Conoscere la trama del lavoro di Molière è utile, ma non indispensabile, perché Muti, duettando con l’ottimo pianista Gerhard Oppitz, coinvolge e coglie il susseguirsi delle atmosfere ideate dal drammaturgo francese nel XVII secolo.
L’impeccabile orchestra consente al concertatore di pensar solamente all’interpretazione, senza doversi preoccupare di eventuali mende o limiti, sconosciuti ai Wiener Philharmoniker.

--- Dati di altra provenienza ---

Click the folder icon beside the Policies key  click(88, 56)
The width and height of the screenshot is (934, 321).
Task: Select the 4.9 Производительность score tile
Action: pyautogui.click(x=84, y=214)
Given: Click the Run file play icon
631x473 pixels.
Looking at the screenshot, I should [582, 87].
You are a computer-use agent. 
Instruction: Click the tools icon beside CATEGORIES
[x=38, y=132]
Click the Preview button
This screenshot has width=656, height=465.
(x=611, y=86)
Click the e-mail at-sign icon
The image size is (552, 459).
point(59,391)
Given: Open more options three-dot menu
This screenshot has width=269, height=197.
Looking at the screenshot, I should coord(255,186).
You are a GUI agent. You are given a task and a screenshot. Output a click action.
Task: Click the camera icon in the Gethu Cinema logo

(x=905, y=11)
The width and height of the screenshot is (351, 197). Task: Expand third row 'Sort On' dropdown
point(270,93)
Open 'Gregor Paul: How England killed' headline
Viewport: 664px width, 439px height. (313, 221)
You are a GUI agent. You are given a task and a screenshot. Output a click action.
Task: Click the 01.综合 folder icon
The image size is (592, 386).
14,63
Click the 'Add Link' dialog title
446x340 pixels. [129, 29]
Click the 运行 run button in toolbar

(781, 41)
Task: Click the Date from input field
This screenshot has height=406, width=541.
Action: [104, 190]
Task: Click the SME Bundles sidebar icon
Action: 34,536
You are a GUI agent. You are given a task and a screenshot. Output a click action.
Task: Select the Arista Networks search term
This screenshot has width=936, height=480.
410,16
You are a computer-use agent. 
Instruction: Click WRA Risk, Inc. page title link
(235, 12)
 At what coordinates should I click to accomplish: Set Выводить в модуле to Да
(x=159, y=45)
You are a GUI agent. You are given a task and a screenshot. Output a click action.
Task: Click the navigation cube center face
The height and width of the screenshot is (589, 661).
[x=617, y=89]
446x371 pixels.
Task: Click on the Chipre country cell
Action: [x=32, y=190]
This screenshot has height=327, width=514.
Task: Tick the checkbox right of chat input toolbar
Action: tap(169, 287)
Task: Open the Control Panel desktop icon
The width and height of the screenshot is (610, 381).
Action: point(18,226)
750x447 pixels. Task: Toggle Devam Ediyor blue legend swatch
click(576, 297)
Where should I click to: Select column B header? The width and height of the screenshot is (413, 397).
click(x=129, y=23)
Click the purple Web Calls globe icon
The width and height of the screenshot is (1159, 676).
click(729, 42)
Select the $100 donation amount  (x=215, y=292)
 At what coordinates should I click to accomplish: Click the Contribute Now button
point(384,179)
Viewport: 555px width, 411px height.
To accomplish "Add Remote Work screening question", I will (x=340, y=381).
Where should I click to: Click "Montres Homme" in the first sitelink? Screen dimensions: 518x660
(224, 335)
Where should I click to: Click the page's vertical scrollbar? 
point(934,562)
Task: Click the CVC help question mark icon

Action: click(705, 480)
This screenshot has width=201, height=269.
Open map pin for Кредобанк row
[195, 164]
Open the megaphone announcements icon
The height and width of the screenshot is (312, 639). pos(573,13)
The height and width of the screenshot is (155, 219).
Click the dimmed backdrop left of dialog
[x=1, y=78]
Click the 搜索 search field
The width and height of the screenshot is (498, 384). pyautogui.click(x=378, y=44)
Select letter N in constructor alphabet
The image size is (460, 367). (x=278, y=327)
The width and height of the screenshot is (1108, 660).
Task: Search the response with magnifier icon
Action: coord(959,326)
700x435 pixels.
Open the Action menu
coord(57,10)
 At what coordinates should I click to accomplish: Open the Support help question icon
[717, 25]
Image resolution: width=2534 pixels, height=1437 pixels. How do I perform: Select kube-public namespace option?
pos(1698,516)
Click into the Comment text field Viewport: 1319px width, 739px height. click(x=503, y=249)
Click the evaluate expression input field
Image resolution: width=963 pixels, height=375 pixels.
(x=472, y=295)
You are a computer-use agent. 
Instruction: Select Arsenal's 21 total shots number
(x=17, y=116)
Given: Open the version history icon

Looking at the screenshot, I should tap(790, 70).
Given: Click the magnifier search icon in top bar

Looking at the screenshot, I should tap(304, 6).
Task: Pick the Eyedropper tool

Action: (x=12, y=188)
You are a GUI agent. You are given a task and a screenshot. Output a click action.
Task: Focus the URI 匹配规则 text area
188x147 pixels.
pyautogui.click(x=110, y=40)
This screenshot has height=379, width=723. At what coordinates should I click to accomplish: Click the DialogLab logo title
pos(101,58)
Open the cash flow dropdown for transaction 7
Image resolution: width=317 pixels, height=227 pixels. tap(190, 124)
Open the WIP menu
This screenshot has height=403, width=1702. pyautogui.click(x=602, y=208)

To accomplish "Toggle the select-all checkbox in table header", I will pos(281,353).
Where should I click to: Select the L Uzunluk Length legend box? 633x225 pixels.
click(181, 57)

Da ricordare, per esempio, l’esecuzione del Menuett des Lully, emblematico sia della versatilità del direttore, sia della perizia di professori d’orchestra unici anche visivamente per l’impegno e la concentrazione che trasmettono ogni qual volta si seggano innanzi al leggìo con lo strumento in mano. Purtroppo questo è un CD e non è possibile ammirarli.
Si consiglia senz’altro l’acquisto di questo CD agli amanti della musica d’altissima qualità. Un autentico gioiello a suggello non solo del settantacinquesimo genetliaco di Muti, ma anche del connubio fra il direttore di Molfetta e la Filarmonica di Vienna; un connubio che abbiamo avuto modo di lodare anche presentando, su questa stessa rivista, l’ultimo Neujahrskonzert der Wiener Philharmoniker [leggi].